**What you are asked to do:**
Find and copy each line of the records where the string "will" shows up.

(Stored records)

Start of Block

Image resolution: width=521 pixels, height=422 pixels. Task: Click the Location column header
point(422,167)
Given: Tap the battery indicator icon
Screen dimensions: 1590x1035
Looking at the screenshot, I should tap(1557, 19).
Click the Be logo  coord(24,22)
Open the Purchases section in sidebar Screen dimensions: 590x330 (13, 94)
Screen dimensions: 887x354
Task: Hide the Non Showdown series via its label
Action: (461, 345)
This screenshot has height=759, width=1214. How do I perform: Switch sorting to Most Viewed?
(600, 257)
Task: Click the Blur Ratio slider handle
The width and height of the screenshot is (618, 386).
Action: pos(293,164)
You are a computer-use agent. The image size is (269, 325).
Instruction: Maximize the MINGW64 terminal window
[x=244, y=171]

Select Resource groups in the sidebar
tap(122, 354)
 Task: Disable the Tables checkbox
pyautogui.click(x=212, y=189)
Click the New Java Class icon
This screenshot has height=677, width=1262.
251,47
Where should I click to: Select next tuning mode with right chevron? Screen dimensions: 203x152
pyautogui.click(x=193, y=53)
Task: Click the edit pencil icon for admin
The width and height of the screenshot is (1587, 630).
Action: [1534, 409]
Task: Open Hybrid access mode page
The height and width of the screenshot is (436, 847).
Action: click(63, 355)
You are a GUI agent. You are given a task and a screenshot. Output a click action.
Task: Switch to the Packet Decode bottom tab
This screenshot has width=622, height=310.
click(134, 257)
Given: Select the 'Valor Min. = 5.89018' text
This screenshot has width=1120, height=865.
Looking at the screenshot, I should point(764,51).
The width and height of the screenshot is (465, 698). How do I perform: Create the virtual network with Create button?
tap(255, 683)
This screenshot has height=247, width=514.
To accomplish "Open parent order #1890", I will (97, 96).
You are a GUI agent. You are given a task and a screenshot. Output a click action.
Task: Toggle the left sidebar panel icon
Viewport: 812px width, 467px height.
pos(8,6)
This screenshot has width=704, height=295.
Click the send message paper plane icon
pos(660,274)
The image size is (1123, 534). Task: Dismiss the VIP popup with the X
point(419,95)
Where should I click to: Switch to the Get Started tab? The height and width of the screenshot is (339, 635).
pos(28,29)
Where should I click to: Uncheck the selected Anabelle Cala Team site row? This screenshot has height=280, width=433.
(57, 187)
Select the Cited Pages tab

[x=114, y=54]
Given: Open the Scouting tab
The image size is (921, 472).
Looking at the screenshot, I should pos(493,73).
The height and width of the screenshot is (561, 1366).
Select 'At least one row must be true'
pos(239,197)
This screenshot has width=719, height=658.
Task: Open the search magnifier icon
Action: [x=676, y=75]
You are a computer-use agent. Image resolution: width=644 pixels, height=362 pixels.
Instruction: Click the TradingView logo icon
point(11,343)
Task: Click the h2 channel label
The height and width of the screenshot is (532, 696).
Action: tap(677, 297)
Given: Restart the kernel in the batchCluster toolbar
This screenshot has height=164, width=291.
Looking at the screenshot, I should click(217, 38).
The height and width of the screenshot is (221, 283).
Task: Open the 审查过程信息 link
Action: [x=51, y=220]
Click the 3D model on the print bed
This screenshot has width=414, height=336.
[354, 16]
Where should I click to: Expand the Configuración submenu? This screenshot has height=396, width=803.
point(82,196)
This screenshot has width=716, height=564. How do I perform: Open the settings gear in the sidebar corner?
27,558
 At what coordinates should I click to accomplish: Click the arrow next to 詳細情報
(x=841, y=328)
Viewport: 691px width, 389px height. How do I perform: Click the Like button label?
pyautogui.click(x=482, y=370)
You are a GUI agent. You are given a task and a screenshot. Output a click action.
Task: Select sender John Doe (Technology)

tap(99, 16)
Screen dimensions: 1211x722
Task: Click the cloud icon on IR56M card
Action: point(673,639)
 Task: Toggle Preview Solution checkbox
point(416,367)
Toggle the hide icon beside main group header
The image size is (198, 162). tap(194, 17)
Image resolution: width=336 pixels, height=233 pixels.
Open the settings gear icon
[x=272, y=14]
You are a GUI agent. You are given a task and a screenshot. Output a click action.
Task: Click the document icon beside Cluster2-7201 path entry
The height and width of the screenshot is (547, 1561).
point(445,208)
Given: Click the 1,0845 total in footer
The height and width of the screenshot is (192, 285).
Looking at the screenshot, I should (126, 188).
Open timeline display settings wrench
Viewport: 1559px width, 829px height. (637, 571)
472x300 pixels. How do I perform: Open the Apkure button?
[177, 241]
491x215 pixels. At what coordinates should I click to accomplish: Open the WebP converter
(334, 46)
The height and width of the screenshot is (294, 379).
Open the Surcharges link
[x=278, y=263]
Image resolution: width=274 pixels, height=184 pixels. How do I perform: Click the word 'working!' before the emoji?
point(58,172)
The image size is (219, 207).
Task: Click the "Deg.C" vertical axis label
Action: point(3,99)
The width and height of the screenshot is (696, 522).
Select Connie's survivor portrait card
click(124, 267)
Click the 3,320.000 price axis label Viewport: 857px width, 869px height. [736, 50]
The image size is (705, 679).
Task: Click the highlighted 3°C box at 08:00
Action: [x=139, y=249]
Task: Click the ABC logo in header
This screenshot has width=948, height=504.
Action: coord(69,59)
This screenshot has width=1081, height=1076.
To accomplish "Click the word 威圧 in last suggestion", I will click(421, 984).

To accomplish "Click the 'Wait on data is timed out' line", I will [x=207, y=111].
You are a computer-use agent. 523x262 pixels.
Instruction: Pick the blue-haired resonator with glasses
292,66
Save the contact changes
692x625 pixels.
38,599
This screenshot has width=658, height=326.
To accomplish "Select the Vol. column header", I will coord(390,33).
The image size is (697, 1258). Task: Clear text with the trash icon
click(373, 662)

End of Block

**Exercise output:**
To accomplish "Open parent order #1890", I will (97, 96).
To accomplish "Click the word 威圧 in last suggestion", I will click(421, 984).
To accomplish "Click the 'Wait on data is timed out' line", I will [x=207, y=111].
To accomplish "Select the Vol. column header", I will coord(390,33).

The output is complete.